There is renewed interest in prefetching/prerendering as a way to improve loading performance on the web. However, prefetching cross-origin links reveals potentially identifiable information with the destination, e.g., the user’s cookies and IP address, before the user has explicitly signaled their interest in the site or content.

Most of these concerns can be addressed with changes at the browser, e.g,. not sending cookies on prefetch requests, but hiding the client IP from the destination until the user navigates requires changes at the network level. While technologies exist that enable prefetching without revealing the client IP to destinations, they require some work to set up which isn’t yet always trivial.

To make it easier to achieve instant experiences on the web, we’re exploring an alternative design for privacy-preserving prefetch as described in this blog post. Key to the proposal is the use of an HTTP/2 CONNECT proxy (or potentially in the future, a QUIC proxy) to obfuscate the IP address from the destination site during prefetching, along with rules governing its usage and additional measures to ensure that the prefetches cannot be linked to the user.

Goals

We want to make it easy for sites to take advantage of cross-origin prefetching without revealing the user’s IP address to the destination. We propose using an HTTP/2 CONNECT proxy to obfuscate the user’s IP during prefetching to achieve this goal, while at the same time maintaining the security properties of the web and giving both users and websites control over the use of the proxy.

Non-goals

This proposal is only relevant for the cross-origin cases. For same-origin prefetching/prerendering, there is no need to hide the user’s IP address or other state. Indeed, the party triggering prefetch/prerender is the same party that is being prefetched/prerendered, and naturally has access to this information. While same-origin prefetch/prerendering are out-of-scope of this explainer, we are nevertheless interested in improving prefetching/prerendering for both cross-origin and same-origin scenarios through other efforts.

Challenges

There are two primary concerns we see with prefetch proxies. The first is that they can amplify the impact of compromised TLS certificates. Today, an attacker must have a compromised TLS certificate and also be on the network path between the user and that origin to MITM the connection. If attackers can designate and run prefetch proxies, they can trivially put themselves on the network path. A related concern is collusion, where a prefetch proxy works with some destinations to selectively unblind requests.
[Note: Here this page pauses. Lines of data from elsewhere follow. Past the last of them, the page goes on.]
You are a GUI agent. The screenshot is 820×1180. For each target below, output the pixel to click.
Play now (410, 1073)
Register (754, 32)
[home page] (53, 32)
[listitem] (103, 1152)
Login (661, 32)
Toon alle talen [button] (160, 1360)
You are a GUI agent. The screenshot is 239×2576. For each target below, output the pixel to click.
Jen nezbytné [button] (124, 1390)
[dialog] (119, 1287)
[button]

Today, there are no technical means by which a browser can verify that a CONNECT proxy is not MITMing the client->origin TLS connection. While confidential computing technology may allow the browser to verify exactly what code is being run by the proxy, the technology is in its infancy.

The second concern is that the proxy may become an aggregation point for user data. The set of links shown to a user on a referring site is both business data of the referrer and potentially PII for the user (e.g., if they are logged into the referring site). Of course, browsers see links on referrer pages today, but most browsers do not make that data available to backend infrastructure. Prefetch proxies should not build profiles of users or referring sites.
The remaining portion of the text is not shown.